Dominique Reynié. Or il n’en est rien, comme l’a démontré votre confrère de Ouest France. Les règles fiscales propres au logement sont peut-être discutables [loi Scellier NDLR], mais Rugy ne semble avoir entravé aucune règle. Dans l’article de Médiapart concernant cette location, le raisonnement est complètement à charge, les seules hypothèses retenues sont toutes au désavantage du ministre. L’article contient de plus une erreur, sur la signification réelle des « réductions d’impôts » associées aux dons. Les auteurs jouent sur les mots, donnant à penser qu’une stratégie de défiscalisation était à l’œuvre, reproche qui vient épaissir de quelques plombs la salve lancée contre le Ministre accusé d’avoir bénéficié d’un logement social de façon indue ! Faux, là encore.

Cette juridiction d’exception et ses décisions arbitraires devraient nous interroger si nous disposions d’un véritable sens de la justice. Je crois que Mediapart propose même un espace “sécurisé” sur son site pour que quiconque puisse déposer documents et images en toute sécurité… Dans un contexte comme le nôtre où le rythme effréné des chaines d’infos ne permet plus à la personne mise en cause de reprendre son souffle, noyée dans les tourbillons d’un récit déjà écrit, il est aisé d’engloutir quiconque. Les versions qui auraient pu être présentées de façon plus positive ou au moins plus équilibrée semblent écartées. L’ambiguïté est entretenue. Le journaliste fait le pari que le lecteur et les confrères seront paresseux et ne s’interrogeront pas. C’est regrettable. Quel code rédigé par les journalistes de Mediapart leur permet d’affirmer que pour son logement ou pour ses dîners, le comportement du Ministre trahissait l’intérêt général ? Je demande à le voir, ce code! Qui, du ministre ou de Médiapart, a le plus oublié les principes qui ordonnent la fonction qu’il exerce?
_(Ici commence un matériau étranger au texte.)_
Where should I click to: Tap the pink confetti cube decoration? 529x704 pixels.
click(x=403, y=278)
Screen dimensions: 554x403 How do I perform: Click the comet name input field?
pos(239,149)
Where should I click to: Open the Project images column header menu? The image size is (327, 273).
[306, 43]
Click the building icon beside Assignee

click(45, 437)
Et que dire des dépenses dans son appartement actuel ? 63000€ de rénovation, c’est beaucoup d’argent, certes et cela peut choquer en effet. Mais c’est un logement de fonction, dans un hôtel particulier appartenant à l’État et, j’imagine, classé. Si le ministre quitte son logement dans un mois, il n’emportera avec lui ni le plancher ni les plafonds. Je ne sais pas si la dépense était nécessaire, il faut peut-être vérifier ces travaux et leurs coûts, ou expliquer pourquoi il ne fallait pas engager ces dépenses. Mais supposons même cela, serait-ce une faute méritant une mise en cause d’une telle violence et aussi soigneusement préparée? Est-ce un cas d’enrichissement personnel ? Non.
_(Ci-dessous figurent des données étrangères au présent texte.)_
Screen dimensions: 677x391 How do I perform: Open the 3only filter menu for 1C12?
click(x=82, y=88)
Causeur. Ce sont assurément des affaires “médiatiques”, qui s’emballent, ce qui est gênant. On se rappelle aussi d’un Ministre qui va danser en boite de nuit – affaire privée – avec d’autres photos volées, comme dans le cas qui nous intéresse. Mais là, l’argent du contribuable entre en jeu, et Mediapart se justifie en affirmant ne s’acharner qu’à une chose : révéler des faits d’intérêt général !
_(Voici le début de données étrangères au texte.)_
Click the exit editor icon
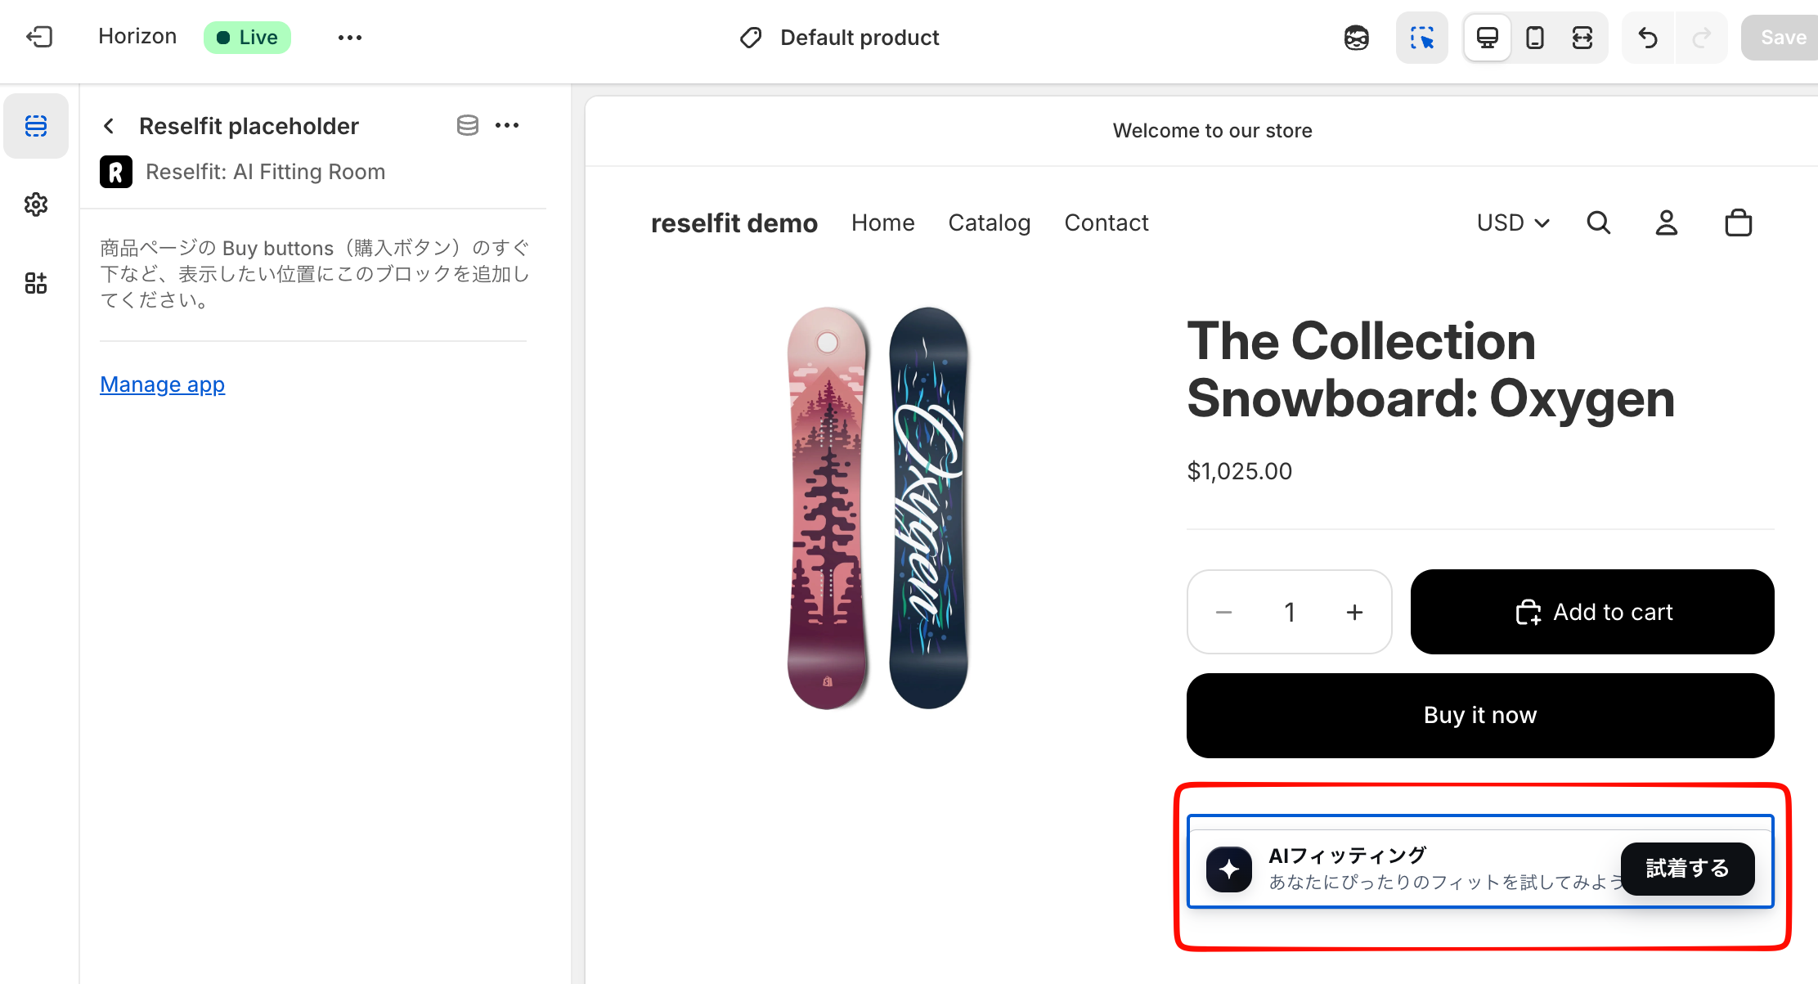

Dominique Reynié. Ce qui m’a heurté, c’est que Mediapart ne prenne même pas la peine d’expliquer ce qu’on a lu ensuite et ailleurs, à savoir que les dépenses du Président de Rugy à l’assemblée nationale étaient plus faibles que celles de ses prédécesseurs. Et assez significativement. Cela aurait dû figurer dans l’article pour que l’enquête soit équilibrée. C’était cela le travail du journaliste.

Je ne vois dans ces “affaires” que de grands fagots jetés dans la chaudière incandescente des populistes… Même innocent, si la polémique perdure, les macronistes vont réclamer que l’on pousse dehors ce ministre alors qu’approchent les élections municipales. La vérité des faits aura peu compté, le sens des responsabilités pas davantage. Une proie facile pour Médiapart, petite entreprise rentable dans un pays qui ne va pas bien et qui a tellement besoin d’une presse raisonnable, capable d’accompagner les débats sur les questions cruciales et les défis immenses qui bouleversent le monde et agitent nos vies.

Le récit et l’indignation des médias sont en adéquation avec cette prétention dans laquelle nous nous complaisons de ne pas aimer « les puissants » ! Si tant est que les puissants aujourd’hui soient nos gouvernants… Le jour où Médiapart provoquera le trouble de Xi Jinping ou des Big Tech, là nous serons face aux puissances de ce monde. Pour le moment, on attrape quelques homards, 2 ou 3 bonnes bouteilles et une pauvre particule.